Data items
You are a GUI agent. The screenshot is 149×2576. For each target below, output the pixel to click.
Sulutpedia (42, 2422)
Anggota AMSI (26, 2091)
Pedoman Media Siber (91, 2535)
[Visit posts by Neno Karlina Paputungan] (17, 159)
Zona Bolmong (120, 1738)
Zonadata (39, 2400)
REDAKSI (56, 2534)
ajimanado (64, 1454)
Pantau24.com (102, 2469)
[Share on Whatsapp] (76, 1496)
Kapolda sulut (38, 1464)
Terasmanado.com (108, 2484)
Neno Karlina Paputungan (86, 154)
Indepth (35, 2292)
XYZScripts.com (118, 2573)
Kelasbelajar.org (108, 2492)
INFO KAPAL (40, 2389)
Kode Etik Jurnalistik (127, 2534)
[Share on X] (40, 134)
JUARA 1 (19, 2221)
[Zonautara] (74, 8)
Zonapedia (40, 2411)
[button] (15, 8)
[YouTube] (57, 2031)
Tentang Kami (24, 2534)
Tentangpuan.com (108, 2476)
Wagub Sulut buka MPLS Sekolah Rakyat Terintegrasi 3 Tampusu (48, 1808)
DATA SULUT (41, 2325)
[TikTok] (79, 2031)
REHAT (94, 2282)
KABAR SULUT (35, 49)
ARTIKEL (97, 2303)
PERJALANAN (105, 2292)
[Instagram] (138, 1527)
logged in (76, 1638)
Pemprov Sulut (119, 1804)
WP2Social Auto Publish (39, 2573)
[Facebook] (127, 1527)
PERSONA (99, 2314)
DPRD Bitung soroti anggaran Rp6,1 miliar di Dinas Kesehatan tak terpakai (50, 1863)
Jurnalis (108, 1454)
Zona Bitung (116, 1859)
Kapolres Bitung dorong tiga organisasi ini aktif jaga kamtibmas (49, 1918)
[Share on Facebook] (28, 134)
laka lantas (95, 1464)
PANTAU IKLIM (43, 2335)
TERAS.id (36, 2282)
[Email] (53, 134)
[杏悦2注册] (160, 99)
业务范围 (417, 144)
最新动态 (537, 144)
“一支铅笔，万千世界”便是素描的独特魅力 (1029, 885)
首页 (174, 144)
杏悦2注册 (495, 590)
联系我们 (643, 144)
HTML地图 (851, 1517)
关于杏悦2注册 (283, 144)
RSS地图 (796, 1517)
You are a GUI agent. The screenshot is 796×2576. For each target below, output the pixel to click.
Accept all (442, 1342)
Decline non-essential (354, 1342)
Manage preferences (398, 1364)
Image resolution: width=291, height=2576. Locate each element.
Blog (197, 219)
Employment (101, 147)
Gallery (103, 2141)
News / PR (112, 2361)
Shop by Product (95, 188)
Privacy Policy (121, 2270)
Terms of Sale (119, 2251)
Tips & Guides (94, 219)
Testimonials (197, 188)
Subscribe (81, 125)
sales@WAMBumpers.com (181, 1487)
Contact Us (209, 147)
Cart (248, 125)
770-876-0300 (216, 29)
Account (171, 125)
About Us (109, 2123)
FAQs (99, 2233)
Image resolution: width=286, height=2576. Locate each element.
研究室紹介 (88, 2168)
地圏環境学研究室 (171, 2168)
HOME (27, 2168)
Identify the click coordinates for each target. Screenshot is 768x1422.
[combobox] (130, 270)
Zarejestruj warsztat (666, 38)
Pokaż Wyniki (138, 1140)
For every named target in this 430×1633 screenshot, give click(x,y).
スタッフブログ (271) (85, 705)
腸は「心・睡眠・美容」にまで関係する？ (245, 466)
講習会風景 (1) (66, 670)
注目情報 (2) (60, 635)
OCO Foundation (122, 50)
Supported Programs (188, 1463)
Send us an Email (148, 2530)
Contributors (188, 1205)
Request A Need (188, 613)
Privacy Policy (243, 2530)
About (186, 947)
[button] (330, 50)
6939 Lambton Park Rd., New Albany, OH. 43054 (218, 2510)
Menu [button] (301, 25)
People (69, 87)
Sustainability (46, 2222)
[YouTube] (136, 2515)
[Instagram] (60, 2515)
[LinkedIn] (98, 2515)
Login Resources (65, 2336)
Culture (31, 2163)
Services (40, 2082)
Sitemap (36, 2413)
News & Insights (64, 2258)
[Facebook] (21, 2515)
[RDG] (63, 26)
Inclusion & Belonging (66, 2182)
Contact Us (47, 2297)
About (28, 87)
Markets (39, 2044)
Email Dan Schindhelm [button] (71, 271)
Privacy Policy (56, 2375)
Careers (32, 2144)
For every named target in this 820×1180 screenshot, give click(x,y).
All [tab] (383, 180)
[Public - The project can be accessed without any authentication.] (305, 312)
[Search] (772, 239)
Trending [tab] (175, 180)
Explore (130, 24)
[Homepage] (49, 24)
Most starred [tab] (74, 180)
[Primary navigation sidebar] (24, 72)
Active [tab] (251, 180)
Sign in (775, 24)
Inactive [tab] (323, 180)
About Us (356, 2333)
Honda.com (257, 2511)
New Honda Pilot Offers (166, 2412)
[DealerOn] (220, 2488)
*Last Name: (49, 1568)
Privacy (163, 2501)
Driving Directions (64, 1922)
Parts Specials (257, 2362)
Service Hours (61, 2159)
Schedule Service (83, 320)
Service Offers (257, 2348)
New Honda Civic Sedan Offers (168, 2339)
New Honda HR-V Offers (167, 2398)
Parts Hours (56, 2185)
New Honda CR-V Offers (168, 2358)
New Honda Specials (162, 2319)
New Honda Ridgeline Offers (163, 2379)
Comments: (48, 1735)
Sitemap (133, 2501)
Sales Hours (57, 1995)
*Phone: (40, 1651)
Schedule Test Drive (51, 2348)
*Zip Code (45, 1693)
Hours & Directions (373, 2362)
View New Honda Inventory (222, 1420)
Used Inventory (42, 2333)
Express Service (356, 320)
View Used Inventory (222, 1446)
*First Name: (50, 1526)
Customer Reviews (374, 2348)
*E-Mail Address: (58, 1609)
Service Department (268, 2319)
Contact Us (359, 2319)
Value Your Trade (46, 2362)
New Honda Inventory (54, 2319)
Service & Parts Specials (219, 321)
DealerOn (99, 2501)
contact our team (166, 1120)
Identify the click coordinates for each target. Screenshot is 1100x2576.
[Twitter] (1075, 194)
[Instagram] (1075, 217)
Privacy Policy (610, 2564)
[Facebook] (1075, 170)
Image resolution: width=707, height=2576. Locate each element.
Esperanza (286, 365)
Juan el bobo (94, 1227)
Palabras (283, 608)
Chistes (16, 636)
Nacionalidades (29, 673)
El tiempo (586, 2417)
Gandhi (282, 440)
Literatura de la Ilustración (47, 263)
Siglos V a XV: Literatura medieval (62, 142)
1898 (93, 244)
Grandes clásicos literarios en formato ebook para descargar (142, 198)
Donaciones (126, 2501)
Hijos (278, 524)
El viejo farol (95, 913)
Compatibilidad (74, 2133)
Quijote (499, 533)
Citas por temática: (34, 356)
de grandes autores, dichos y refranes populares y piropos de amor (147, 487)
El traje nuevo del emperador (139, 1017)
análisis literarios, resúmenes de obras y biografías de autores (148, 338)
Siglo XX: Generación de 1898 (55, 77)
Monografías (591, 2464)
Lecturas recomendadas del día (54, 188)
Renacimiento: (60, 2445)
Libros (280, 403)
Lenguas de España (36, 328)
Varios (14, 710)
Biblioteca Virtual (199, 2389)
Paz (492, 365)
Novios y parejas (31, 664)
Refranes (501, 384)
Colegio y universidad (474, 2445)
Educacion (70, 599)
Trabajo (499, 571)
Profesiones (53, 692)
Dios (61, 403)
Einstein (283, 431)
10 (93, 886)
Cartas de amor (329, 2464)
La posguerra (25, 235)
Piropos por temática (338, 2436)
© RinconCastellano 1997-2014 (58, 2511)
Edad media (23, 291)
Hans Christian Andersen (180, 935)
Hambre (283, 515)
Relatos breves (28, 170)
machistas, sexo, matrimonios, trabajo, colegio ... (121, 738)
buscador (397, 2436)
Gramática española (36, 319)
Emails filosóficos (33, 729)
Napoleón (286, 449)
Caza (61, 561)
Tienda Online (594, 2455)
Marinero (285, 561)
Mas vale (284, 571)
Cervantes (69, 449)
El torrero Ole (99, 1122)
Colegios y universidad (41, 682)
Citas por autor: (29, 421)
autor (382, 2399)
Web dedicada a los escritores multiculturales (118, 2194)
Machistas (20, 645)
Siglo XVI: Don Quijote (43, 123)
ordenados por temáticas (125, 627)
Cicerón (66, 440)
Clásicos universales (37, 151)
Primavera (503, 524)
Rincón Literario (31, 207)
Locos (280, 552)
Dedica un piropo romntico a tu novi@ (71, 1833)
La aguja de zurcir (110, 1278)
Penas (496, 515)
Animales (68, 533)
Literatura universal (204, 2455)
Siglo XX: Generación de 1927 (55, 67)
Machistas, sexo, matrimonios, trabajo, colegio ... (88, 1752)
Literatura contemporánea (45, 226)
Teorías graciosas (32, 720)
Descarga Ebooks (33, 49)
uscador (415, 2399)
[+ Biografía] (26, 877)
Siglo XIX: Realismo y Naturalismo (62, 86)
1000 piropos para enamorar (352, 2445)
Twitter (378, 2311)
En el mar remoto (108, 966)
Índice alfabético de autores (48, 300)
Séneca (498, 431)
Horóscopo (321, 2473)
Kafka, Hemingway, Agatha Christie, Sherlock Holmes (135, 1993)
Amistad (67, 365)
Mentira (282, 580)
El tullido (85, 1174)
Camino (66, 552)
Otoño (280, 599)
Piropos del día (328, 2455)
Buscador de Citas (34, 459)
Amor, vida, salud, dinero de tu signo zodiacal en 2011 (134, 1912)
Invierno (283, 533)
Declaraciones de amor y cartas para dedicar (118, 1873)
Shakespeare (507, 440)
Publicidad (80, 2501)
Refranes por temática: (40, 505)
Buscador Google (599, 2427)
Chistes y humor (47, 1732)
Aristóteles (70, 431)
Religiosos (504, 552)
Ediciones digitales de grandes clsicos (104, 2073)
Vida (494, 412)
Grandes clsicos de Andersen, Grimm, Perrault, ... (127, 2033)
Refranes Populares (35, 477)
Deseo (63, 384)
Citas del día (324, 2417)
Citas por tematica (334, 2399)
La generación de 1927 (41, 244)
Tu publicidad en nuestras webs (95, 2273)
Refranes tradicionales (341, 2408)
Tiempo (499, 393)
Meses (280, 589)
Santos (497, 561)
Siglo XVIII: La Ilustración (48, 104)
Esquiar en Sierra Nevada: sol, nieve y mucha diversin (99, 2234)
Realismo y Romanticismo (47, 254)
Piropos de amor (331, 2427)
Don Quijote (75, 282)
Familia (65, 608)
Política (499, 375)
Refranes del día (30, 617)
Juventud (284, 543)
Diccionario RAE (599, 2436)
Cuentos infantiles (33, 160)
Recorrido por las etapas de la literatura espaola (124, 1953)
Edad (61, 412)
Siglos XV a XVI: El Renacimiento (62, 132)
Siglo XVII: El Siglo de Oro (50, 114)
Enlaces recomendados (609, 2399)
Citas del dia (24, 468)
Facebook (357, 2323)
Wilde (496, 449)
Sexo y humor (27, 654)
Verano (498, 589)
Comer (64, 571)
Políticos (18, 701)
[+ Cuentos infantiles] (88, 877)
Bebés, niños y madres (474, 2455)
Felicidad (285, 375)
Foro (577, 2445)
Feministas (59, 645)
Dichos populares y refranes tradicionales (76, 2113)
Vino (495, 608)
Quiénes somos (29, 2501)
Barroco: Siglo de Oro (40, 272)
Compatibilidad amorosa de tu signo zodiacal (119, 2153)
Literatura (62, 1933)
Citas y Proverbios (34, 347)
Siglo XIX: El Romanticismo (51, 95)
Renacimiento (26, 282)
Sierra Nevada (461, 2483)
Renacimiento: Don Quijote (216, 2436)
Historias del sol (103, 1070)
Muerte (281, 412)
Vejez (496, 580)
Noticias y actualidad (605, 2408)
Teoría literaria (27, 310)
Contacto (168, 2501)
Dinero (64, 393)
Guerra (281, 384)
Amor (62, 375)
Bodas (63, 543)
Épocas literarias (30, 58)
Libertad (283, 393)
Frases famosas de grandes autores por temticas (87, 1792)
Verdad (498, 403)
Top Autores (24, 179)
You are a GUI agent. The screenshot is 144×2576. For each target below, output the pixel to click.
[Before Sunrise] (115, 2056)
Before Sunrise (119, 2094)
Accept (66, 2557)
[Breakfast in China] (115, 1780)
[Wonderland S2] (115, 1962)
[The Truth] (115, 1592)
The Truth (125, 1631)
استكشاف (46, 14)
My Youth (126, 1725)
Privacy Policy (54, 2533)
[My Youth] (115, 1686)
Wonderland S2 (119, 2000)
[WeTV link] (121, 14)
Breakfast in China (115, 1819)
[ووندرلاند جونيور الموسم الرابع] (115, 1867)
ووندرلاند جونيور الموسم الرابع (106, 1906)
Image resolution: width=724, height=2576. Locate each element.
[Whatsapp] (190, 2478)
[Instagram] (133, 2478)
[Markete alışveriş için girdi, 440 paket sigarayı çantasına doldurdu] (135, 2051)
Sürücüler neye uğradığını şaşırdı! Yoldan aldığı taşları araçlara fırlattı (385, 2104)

■ REQUIRED WORK: Write out exactly each line of the entries, starting at the one containing "[Wonderland S2] (115, 1962)" and finishing with the last line.

■ SOLUTION BELOW:
[Wonderland S2] (115, 1962)
[The Truth] (115, 1592)
The Truth (125, 1631)
استكشاف (46, 14)
My Youth (126, 1725)
Privacy Policy (54, 2533)
[My Youth] (115, 1686)
Wonderland S2 (119, 2000)
[WeTV link] (121, 14)
Breakfast in China (115, 1819)
[ووندرلاند جونيور الموسم الرابع] (115, 1867)
ووندرلاند جونيور الموسم الرابع (106, 1906)
Image resolution: width=724, height=2576. Locate each element.
[Whatsapp] (190, 2478)
[Instagram] (133, 2478)
[Markete alışveriş için girdi, 440 paket sigarayı çantasına doldurdu] (135, 2051)
Sürücüler neye uğradığını şaşırdı! Yoldan aldığı taşları araçlara fırlattı (385, 2104)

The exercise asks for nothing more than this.